Reprinted with permission from
Unstrange Mind.
Today I’m writing as part of a flash blog. A flash blog is when lots of people co-ordinate to all blog on the same topic at the same time. Today’s topic is really important — so important it makes everything I’ve ever been through seem like nothing. That’s because today’s topic is, quite literally, about life and death.
The topic began when Âû did a couple of Google searches. Today, we’re blogging about the autocompletes Google gave for the phrase “Autistic people should” I will just let you see what those autocompletes were at our
flash blog headquarters because they’re evil and triggering and something I don’t feel like writing about today, even though there is a lot to say on that topic. I will just say this: it is not just something that a majority of people were searching for in Google (which is how the autocompletes are generated) but it is something that happens to many of us in real life, far too often, with far too little attention or empathy extended to us when it does.
Instead, I’m going to talk about what kind of things I think ought to be suggested to someone who types “Autistic people should” into a search engine.
This is not easy for me. Oh, there are a lot of things I think Autistic people should …. Landon Bryce hit the nail squarely on the head last night with
“Autistic People Should Be Loved.”Yes. That. Definitely that.
But the things I think Autistic people should . . . be loved; be respected; have their civil rights protected; learn to stand up for themselves; be proud of who they are; be proud of their accomplishments; strive to live creative, happy lives; remember their history . . . these are things I think everyone, of every neurology should. I want to live in a world where I don’t even have to make a list like that because these sorts of things are so obvious and people are baffled as to why anyone would want to live any other way.
So I’m trying to think of shoulds that are just for Autistic people and I’m having a hard time.
And there’s a good reason for that.
It’s because Autistic people are PEOPLE. We are human beings. We are members of our species — if you’re reading this, actually reading it and not spidering it for a search engine, we are members of your species. Whatever you would say people should do, it’s probably something Autistic people should do.

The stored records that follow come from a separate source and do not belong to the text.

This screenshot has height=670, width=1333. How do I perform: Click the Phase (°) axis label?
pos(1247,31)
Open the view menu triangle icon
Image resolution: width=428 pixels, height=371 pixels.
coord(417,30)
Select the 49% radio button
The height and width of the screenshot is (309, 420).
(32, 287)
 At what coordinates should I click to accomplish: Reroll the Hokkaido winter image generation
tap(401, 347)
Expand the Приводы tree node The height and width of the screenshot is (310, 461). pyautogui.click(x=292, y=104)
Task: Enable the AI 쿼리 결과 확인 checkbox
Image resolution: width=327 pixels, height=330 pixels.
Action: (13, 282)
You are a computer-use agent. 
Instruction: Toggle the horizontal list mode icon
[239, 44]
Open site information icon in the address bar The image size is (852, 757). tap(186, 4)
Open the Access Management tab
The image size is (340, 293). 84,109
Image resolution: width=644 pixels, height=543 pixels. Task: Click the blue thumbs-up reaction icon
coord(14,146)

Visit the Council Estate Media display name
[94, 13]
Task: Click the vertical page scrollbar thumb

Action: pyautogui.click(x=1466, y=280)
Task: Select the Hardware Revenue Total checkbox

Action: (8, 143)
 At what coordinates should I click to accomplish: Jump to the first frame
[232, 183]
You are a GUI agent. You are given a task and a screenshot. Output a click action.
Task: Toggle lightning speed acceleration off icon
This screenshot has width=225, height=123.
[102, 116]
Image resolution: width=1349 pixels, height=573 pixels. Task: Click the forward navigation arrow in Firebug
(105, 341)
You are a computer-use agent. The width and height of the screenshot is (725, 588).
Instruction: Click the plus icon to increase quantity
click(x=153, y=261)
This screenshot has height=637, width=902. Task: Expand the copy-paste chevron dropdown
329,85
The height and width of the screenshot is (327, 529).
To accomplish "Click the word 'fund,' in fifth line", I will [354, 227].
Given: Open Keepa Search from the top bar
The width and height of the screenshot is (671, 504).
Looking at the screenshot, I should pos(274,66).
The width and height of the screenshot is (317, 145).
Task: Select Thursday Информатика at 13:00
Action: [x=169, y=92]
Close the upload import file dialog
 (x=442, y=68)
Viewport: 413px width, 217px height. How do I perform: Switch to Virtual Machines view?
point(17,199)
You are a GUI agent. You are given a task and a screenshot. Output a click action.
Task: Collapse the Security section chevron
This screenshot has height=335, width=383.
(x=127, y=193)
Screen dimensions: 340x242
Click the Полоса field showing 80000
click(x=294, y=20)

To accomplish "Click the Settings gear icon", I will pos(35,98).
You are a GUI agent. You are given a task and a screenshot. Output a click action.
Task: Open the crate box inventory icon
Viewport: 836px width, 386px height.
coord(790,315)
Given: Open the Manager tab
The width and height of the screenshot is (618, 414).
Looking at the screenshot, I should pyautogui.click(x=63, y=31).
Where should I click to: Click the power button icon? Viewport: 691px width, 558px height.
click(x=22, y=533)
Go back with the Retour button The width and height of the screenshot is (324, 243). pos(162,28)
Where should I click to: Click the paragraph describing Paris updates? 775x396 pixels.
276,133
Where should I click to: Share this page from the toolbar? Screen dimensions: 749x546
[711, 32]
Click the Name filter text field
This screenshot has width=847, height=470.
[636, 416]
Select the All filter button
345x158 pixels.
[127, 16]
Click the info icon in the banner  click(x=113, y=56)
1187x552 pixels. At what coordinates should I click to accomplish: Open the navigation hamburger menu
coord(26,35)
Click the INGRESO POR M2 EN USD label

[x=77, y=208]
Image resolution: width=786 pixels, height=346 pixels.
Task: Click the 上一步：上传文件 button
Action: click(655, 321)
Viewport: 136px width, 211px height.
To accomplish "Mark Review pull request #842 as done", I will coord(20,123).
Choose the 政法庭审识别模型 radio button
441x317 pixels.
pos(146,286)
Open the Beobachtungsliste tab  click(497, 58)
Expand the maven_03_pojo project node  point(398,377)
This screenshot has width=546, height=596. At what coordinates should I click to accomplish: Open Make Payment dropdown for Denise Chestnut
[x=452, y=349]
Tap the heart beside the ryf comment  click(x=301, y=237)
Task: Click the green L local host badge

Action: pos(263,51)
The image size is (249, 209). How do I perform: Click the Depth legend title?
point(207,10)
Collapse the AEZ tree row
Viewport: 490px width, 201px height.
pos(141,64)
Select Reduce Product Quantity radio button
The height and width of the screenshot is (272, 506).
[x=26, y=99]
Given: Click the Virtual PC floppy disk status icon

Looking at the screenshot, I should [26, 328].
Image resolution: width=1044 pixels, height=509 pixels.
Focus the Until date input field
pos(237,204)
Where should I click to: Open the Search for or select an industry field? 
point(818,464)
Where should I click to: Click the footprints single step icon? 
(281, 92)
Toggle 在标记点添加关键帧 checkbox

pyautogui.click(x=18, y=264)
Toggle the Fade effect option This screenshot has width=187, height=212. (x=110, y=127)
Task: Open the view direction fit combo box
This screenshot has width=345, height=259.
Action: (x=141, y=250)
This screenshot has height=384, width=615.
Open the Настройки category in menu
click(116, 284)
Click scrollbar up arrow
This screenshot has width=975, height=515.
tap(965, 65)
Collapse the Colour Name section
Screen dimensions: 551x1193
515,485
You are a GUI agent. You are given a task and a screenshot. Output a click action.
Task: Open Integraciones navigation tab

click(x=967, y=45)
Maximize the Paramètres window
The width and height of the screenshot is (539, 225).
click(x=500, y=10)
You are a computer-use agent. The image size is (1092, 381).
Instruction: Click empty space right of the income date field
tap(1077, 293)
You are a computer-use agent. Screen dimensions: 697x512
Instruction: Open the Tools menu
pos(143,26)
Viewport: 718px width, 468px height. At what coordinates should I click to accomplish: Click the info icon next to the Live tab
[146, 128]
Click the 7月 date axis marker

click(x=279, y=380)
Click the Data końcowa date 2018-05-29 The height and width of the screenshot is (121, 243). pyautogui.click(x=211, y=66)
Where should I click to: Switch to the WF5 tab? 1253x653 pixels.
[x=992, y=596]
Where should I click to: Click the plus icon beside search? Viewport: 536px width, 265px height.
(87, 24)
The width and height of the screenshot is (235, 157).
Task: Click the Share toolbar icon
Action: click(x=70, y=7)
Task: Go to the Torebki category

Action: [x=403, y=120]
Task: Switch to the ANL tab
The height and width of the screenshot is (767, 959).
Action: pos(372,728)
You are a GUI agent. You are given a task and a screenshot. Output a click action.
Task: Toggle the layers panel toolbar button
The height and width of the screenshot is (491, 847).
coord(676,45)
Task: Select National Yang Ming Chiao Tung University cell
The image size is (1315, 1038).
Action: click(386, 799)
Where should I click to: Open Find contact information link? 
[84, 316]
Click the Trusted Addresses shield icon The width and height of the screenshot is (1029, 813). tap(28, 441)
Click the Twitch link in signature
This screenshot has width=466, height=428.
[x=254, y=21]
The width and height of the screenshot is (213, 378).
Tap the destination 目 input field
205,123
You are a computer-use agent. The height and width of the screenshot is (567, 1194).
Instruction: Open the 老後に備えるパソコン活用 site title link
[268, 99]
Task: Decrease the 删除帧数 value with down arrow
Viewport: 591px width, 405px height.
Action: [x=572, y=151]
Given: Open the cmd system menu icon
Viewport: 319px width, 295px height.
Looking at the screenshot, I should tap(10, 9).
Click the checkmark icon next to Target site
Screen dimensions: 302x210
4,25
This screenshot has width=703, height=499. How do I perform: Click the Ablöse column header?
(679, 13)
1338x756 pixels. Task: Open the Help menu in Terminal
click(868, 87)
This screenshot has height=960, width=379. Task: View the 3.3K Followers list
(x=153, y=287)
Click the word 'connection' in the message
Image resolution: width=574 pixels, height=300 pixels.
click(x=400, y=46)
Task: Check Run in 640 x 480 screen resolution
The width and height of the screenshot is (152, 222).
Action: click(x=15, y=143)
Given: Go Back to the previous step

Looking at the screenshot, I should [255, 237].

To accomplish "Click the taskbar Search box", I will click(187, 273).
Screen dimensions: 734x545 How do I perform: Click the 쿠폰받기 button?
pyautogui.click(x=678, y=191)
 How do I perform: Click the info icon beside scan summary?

I’m not talking about shoulds like “should brush their teeth twice a day” or “should do their homework,” although those can be important shoulds, too. I’m talking about the basic, fundamental shoulds — the shoulds people were fighting for at Seneca, at Selma, at Stonewall. Our fight doesn’t start with an S, so it wouldn’t have fit neatly into the inaugural address, but I’d include the shoulds people were fighting for at
Willowbrook. And the shoulds people have been fighting for at the
Judge Rotenberg Center. Autistic people should not be harmed. Autistic people should be treated with dignity and respect. Autistic people should have equal rights. Autistic people should be treated like human beings. Because we
are human beings. It seems ridiculous that I should need to say that, but there is too much evidence out there suggesting that people forget this basic reality of Autistic life: we are human beings.
I know I talk about my fellow Autistics as being “my tribe,” and I mean that. Beyond sharing similar neurologies with each other, we have a distinct and developing culture with our own art, literature, and music. With our own history. With our own sense of pride in who we are. Many of us, diagnosed or not, are kept apart from other Autistics — the diagnosed are often segregated for fear that exposure to one another will “make the symptoms worse” while those who slip through the diagnostic cracks are isolated through ignorance. But when we are able to move past the separation and find each other, again and again we marvel at how similar we are. We have developed a culture even in diaspora. We are brothers and sisters, siblings, family, a tribe.
But we are also members of a larger tribe: humanity. When I talk about my people, my tribe, my Autistic family, never for a moment forget that we are also your tribe. We are human beings. And as such, we deserve the same unearned rights that Nature has bestowed upon human beings and Man is charged to recognize and protect. I am not asking for my civil rights; I am demanding that they be recognized, for they already exist by virtue of my membership in the human tribe. Moreover, while I am self-advocating when I demand recognition of my rights, I am not merely a self-advocate because I stand before you today demanding recognition of the human rights of all Autistics! I am an activist and while there are many things in this world that anger me, do not mistake my vehemence about our cause or my demands for our rights to be recognized as simple anger for that diminishes both of us.
The thing that people forget is that any loss in dignity and rights for any vulnerable member of our society is a loss for everyone. When society begins to recognize the rights of an oppressed segment of the population, life improves for everyone as a result. If you can search your heart and mind and find no other reason to protect the dignity and rights of your fellow humans, please choose to do it for the selfish reason that your life will ultimately improve if you work to help others have a seat at the table. When we are accepted and respected and loved and treated as full members of society and our rights are recognized and protected, you will rejoice. You will rejoice at what we are offering you. We are offering you ourselves — our minds, our hearts, our will, our work, our caring, our perspective, our questions, our answers. You will rejoice at the new dimensions society takes on when our beautiful hue in the human rainbow is acknowledged and allowed to shine brilliantly alongside all the rest of the bright lights of the human spectrum.
Autistic people should have our human rights respected. And we will not be the only ones rejoicing when it happens.